I rose. It’s polite to afford monarchy its due. If you don’t, they get royally pissy.
Curran’s thick blond eyebrows furrowed. We didn’t really get along that well, mainly because I complicated his life. A good portion of the older shapeshifters believed in killing beastkin, and my existence meant he would have to resolve this prejudice sooner or later. On top of that I was a shapeshifter and I wasn’t in the Pack. He managed to ignore this fact, probably because Kate and I were best friends. However, I had spent the whole day galloping around the city in my beastkin shape. Ignoring me was no longer an option.
Kate stepped next to him and kissed him. He turned to her, focusing on her completely, as if they were alone in the room. That’s what mating meant. It stabbed at me a little. There was a time I’d had that, too.
“Hold on, let me grab the vamp head.” Kate went into the back.
The Beast Lord looked at me. “I see you’ve decided who you want to be.”
“I’m working on it.”
“I’ll see you in a couple of days, then.”
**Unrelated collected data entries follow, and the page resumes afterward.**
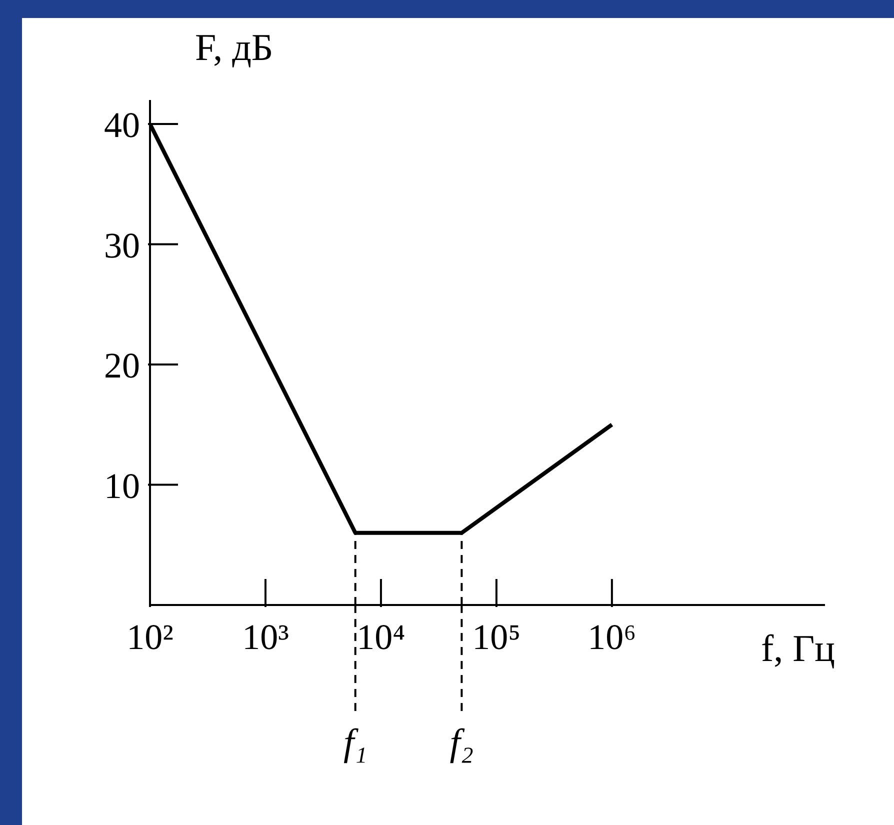 The image size is (894, 825). I want to click on y-tick-label: 10, so click(122, 486).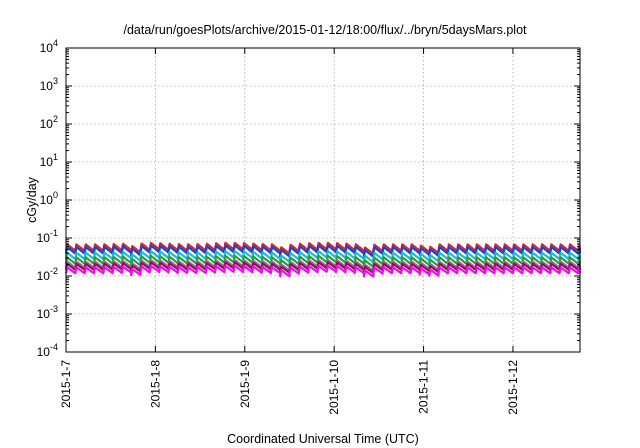  I want to click on x-tick-label: 2015-1-9, so click(245, 384).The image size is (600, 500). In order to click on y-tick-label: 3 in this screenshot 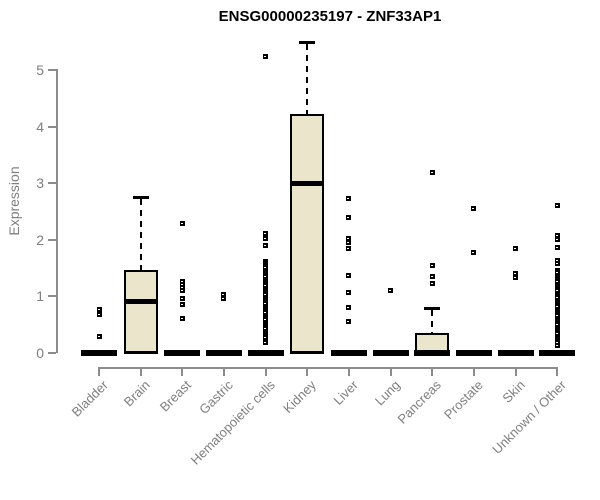, I will do `click(40, 184)`.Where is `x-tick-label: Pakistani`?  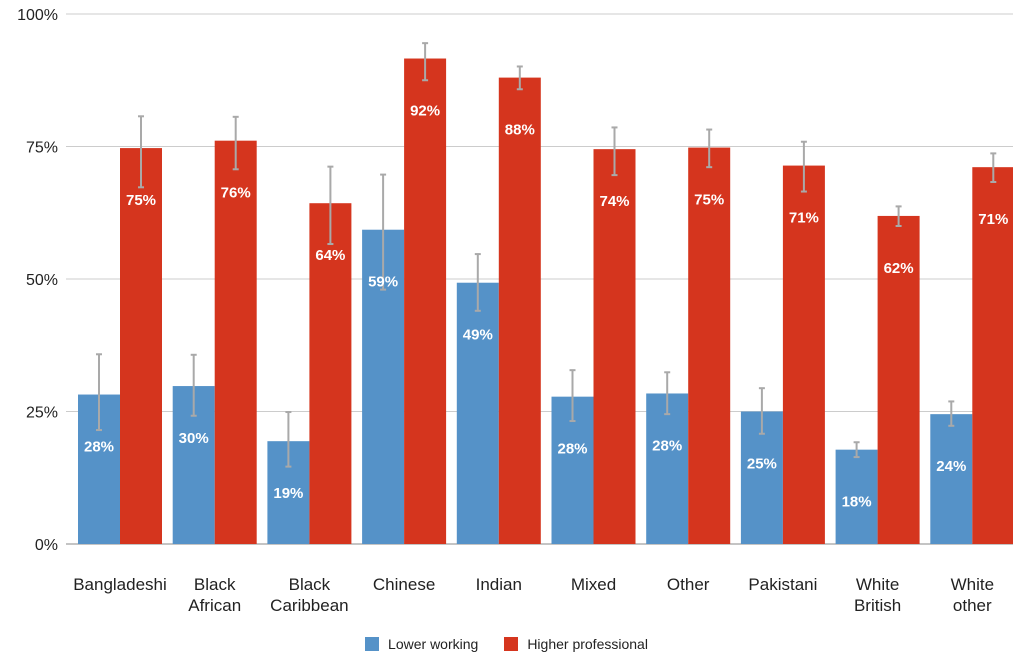
x-tick-label: Pakistani is located at coordinates (782, 584).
If I didn’t present myself in three days or make some sort of arrangement to do so, he would take it as an open challenge. To present myself, I would have to swallow my pride, put aside the memories of my tormented childhood, and go back to Aunt B, a bouda and the woman I had slapped. The woman who had sent two boudas to thrash me. I would have to bow my head and apologize and ask to be admitted into her clan.
I’d rather eat dirt.
“I hope so,” I said.
“The Pack isn’t so bad, Andrea,” he said quietly. “And loyalty goes both ways.”
“I know,” I said. “I just…I feel like I failed.” What the hell was I doing having a heart-to-heart with the Beast Lord? “I worked so hard at my previous life. Joining the Pack is the last nail in that coffin.”
“The only thing you failed at was pretending to be something you’re not. And you got away with it for a very long time.” Curran shrugged his shoulders. “Nobody in the Pack
will judge you for what you are or whose daughter you are. You have my word on it.”